Millennials have a bad reputation. Many members of older generations think of them as lazy, entitled, and spoiled. Based on that characterization there are all sorts of jokes you can make as to how members of the younger generation might plan to spend their tax refund.
So, if you're a Baby Boomer, a member of the Greatest Generation, or even in Generation X, you might be shocked to learn that millennials won't be spending their tax refunds on participation trophies. They also won't, at least for the most part, be spending their refunds on selfie sticks or on bottles of Sriracha.
Instead, over 40% of millennials have a sensible plan for a windfall that averaged $2,782 across all Americans getting refunds last year. Of course, not every filer will get that much (some even owe) but the 43% of millennials who get a refund will be using it to pay down bills they accrued over the holidays, according to a survey from tax preparation company Jackson Hewitt.
That's actually a higher rate of using a tax refund to pay down holiday debt than the 31% of the general population polled who gave the same answer to the question "Do you tend to use your tax refund to pay off holiday debt/bills/credit cards?"
Why is this important?
Paying off debt, specifically credit card debt, is generally the top thing any person can do to improve their financial health. In most cases (really aside from borrowing money via a payday loan or other similar borrowing methods) credit card debt is the most expensive debt a normal household carries.
In addition, while overspending during the holidays is a whole separate problem, retiring that debt quickly should be a priority. If you file your return quickly (before Jan. 29) you can get your refund electronically by Feb. 13. Of course, the later your file, the farther back your refund gets pushed on the calendar, but if you act early you can pay off holiday debt before too many months have gone by.
The benefits of paying off credit card debt
In addition to being the most cost-effective debt to pay off in most cases, there are other benefits to paying down credit card debt. A major one is that having less debt and more available credit raises your credit score. In general, you want to keep your credit utilization ratio below 30%. That means you should have more than 70% of your total allotment of credit across all cards available to use.
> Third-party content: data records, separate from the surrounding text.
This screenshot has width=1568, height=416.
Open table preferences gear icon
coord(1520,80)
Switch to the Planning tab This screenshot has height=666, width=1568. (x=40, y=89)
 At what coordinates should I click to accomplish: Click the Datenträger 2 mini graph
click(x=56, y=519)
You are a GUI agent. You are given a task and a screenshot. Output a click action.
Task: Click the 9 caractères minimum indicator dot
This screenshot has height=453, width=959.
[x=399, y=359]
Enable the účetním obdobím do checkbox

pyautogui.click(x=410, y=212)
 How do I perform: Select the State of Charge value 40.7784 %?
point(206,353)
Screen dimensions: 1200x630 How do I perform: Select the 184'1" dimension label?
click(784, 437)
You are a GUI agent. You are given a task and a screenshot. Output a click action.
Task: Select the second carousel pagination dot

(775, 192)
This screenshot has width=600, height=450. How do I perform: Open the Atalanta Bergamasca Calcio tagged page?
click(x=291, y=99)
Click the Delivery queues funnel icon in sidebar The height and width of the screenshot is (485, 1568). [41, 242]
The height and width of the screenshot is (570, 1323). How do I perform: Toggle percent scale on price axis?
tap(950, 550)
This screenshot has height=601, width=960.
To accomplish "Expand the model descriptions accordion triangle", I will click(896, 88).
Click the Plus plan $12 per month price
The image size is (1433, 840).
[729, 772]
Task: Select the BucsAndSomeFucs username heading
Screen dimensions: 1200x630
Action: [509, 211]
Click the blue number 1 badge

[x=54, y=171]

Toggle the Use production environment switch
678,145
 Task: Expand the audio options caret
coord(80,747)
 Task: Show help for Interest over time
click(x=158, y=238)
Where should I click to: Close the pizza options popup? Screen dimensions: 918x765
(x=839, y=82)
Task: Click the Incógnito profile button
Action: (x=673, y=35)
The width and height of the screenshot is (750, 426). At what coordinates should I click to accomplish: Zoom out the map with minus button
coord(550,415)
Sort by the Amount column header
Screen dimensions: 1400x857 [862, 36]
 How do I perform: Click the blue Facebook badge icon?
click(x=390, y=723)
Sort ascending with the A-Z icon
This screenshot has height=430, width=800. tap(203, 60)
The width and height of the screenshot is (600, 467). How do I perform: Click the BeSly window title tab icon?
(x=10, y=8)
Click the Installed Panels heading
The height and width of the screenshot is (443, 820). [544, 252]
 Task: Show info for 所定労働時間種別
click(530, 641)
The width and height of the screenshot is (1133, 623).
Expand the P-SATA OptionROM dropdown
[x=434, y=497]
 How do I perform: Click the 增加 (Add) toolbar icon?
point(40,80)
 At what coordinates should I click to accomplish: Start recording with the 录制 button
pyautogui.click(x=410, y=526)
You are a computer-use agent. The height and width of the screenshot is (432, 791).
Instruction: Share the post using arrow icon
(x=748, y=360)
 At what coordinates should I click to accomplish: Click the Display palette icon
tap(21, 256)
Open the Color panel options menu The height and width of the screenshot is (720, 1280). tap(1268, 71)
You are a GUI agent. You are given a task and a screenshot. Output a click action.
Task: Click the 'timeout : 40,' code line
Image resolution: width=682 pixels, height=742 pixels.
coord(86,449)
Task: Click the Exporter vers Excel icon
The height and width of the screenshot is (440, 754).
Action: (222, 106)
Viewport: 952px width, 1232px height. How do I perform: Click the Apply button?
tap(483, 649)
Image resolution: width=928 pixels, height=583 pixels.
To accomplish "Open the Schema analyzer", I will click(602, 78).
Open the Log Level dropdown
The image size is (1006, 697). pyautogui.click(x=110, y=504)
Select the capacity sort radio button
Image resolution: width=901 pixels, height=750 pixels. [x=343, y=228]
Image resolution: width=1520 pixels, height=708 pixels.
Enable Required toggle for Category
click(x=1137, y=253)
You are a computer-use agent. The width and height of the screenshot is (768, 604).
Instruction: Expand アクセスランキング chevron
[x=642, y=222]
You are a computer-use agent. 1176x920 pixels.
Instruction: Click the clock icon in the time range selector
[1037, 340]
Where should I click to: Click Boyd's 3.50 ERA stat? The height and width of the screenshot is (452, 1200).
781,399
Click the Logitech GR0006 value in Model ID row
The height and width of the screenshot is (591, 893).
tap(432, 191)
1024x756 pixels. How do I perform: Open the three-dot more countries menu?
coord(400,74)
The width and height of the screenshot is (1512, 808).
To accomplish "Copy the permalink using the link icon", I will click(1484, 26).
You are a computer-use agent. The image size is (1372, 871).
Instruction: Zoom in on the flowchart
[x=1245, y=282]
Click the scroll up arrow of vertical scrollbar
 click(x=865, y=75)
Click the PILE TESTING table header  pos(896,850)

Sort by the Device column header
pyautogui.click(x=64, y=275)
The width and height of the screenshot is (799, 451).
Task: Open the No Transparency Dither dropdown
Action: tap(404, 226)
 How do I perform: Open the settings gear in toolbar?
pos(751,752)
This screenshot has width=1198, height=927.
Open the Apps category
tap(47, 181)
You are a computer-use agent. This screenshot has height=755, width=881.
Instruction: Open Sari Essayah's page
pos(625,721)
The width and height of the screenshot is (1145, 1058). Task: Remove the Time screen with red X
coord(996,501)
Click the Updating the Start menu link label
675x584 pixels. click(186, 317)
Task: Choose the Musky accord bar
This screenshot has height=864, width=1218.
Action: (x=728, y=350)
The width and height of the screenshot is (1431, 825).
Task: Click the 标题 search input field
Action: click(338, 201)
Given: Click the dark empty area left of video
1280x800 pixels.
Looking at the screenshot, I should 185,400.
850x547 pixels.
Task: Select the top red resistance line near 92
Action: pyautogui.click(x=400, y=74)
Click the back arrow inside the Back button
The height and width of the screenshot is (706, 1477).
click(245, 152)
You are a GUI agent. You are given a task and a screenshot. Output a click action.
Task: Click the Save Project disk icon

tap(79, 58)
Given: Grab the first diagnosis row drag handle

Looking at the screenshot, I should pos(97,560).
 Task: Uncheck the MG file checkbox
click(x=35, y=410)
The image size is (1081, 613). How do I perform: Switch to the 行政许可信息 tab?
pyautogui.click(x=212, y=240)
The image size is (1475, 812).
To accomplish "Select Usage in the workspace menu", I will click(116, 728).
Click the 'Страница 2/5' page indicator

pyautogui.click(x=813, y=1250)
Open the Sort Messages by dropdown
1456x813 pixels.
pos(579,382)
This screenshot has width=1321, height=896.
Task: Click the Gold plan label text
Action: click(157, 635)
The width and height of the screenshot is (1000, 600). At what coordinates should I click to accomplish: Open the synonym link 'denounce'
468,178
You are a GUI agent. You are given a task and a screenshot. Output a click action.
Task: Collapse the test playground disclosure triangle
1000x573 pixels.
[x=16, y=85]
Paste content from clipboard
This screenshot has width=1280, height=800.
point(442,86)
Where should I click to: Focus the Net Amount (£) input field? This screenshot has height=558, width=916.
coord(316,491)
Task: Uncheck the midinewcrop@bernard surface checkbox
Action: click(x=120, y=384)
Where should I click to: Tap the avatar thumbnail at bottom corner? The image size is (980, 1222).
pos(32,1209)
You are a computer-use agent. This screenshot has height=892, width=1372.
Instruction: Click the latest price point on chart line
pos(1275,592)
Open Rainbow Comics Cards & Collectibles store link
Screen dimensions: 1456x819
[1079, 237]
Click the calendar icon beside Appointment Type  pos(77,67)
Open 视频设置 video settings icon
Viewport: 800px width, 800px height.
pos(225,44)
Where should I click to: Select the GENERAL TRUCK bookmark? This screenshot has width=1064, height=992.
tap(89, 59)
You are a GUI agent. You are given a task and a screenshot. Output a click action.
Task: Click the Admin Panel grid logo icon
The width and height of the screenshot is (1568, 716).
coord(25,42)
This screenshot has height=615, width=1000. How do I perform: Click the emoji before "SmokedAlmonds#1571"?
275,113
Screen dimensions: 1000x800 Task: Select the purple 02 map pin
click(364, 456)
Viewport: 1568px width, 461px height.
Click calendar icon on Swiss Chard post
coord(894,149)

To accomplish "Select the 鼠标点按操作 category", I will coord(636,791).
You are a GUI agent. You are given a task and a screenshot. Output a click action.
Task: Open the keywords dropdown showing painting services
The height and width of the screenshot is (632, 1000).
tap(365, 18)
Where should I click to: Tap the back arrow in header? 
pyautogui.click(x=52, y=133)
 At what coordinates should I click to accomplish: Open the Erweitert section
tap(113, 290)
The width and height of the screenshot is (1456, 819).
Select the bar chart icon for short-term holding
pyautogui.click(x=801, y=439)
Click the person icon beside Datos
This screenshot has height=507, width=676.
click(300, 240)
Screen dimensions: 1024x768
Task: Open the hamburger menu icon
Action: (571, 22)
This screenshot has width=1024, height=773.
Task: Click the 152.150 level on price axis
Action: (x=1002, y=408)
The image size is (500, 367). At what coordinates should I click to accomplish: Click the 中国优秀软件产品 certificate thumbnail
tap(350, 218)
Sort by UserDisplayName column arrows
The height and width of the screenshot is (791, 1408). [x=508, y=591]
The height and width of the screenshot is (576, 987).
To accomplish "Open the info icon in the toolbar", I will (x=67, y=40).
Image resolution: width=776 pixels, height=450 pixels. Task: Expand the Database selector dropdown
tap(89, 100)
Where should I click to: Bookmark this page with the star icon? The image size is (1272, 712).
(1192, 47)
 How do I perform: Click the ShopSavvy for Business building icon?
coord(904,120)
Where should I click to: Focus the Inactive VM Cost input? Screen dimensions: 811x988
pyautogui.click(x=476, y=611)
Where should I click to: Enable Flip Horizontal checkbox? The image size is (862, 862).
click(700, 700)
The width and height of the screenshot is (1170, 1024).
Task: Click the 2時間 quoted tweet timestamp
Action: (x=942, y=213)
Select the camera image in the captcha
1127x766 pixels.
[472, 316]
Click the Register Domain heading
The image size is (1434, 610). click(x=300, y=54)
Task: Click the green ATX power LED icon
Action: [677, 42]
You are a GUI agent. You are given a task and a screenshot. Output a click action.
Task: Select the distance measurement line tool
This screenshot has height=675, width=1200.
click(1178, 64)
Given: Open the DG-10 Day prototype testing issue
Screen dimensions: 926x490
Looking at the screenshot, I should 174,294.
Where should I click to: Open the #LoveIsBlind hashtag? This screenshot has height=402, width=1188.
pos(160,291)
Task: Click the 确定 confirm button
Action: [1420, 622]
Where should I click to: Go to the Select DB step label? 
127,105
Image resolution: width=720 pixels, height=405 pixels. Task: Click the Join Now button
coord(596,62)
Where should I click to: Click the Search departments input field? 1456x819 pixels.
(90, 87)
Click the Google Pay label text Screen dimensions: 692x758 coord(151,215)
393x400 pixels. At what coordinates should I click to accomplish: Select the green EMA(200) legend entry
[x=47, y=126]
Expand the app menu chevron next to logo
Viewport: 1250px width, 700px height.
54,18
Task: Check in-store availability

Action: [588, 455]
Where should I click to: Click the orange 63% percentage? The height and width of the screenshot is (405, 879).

This isn't a small thing, your credit utilization ratio counts for 30% of your overall score and it's the only factor you can change quickly. Using a refund to pay down credit card debt can result in a higher credit score which may mean you pay lower rates to borrow money or get approved for a loan you otherwise may not have.
Whether you are a millennial or a member of another generation, using a tax refund to pay off high-interest credit card debt is a sound financial strategy. It may not be as fun or socially conscious as some things you could do with the money, but creating a sound financial base for yourself makes a lot of other things more possible going forward.